[RECORDS TO PROCESS]

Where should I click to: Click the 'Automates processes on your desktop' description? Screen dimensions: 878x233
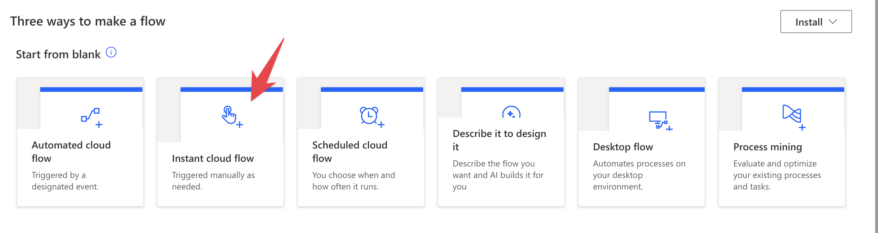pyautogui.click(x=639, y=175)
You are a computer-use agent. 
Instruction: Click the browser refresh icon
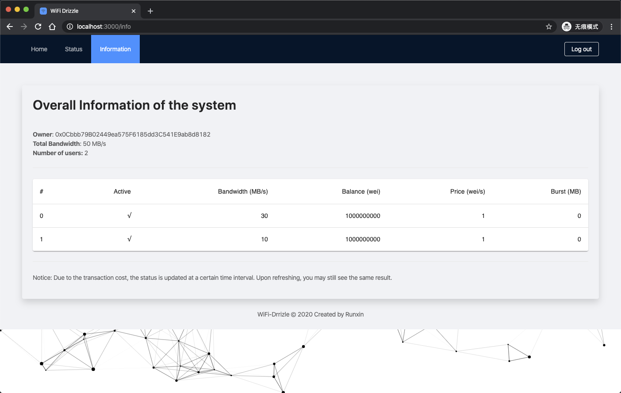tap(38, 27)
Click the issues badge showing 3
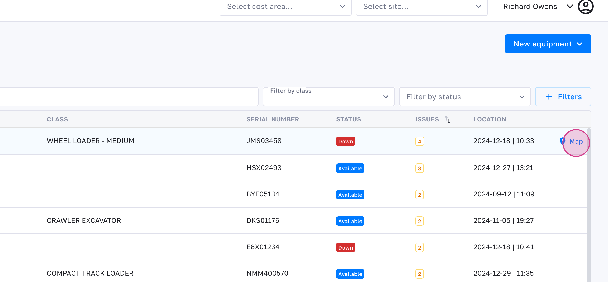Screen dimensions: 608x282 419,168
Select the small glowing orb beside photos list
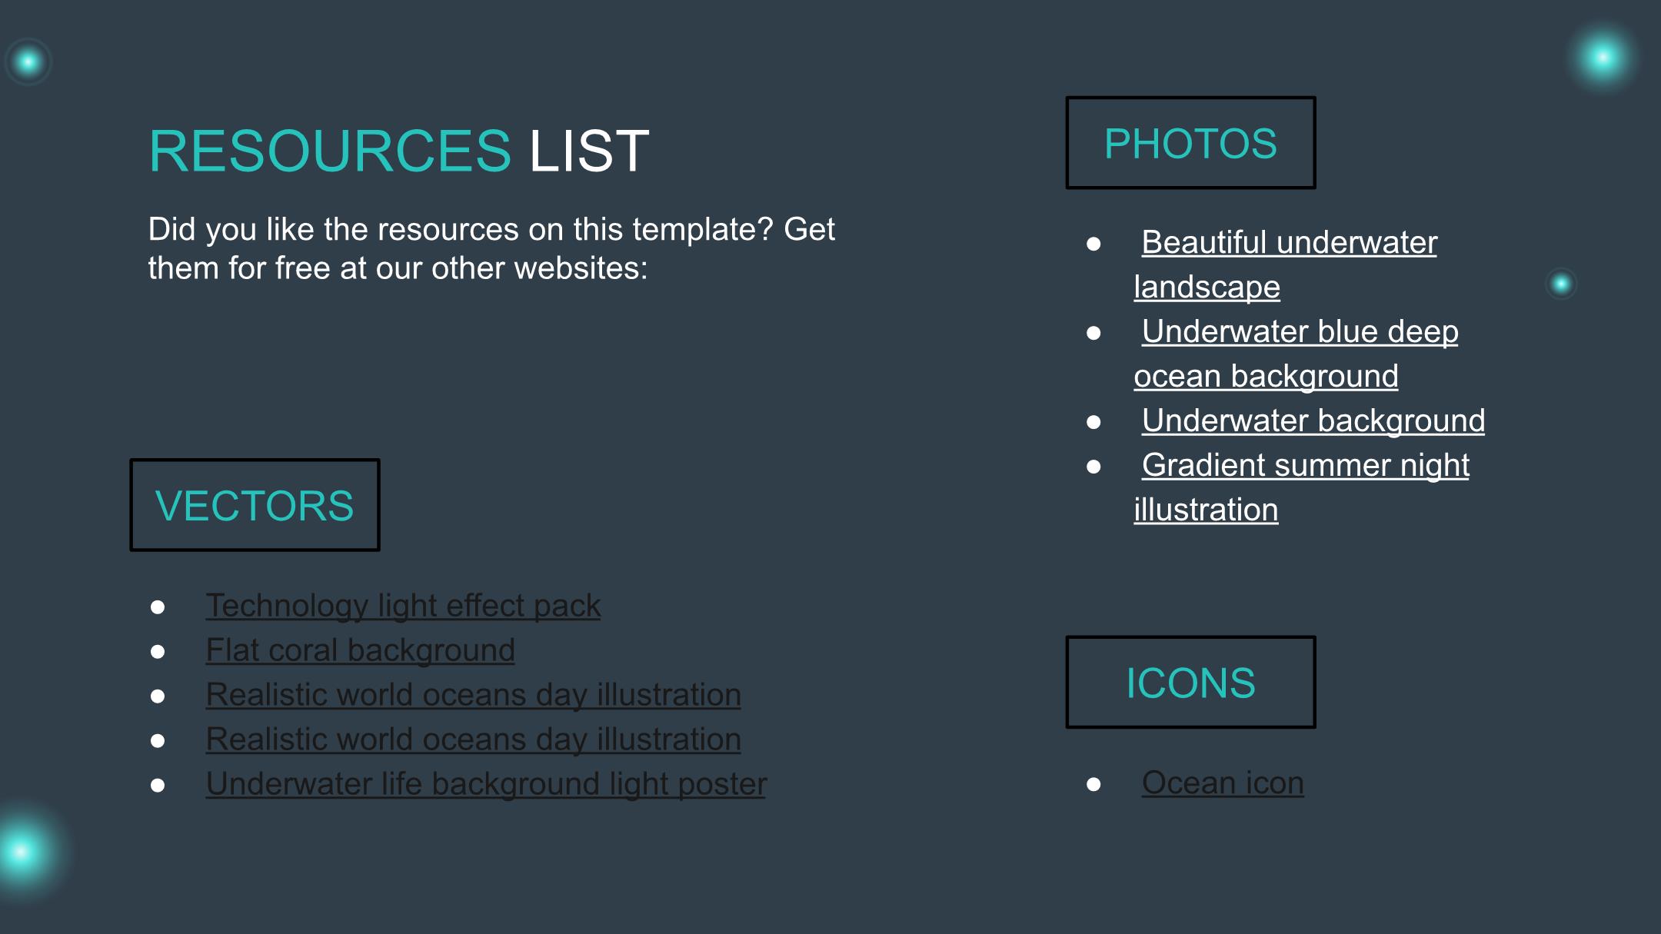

[/RECORDS TO PROCESS]
[RECORDS TO PROCESS]

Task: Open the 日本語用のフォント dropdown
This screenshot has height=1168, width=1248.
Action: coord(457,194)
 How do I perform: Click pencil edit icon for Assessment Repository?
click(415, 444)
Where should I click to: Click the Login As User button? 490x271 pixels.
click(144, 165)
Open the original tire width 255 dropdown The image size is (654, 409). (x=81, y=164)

[/RECORDS TO PROCESS]

• **TASK OBJECTIVE**
Copy task for the entries above: every line with the string "Open".

• **THE ANSWER**
Task: Open the 日本語用のフォント dropdown
Open the original tire width 255 dropdown The image size is (654, 409). (x=81, y=164)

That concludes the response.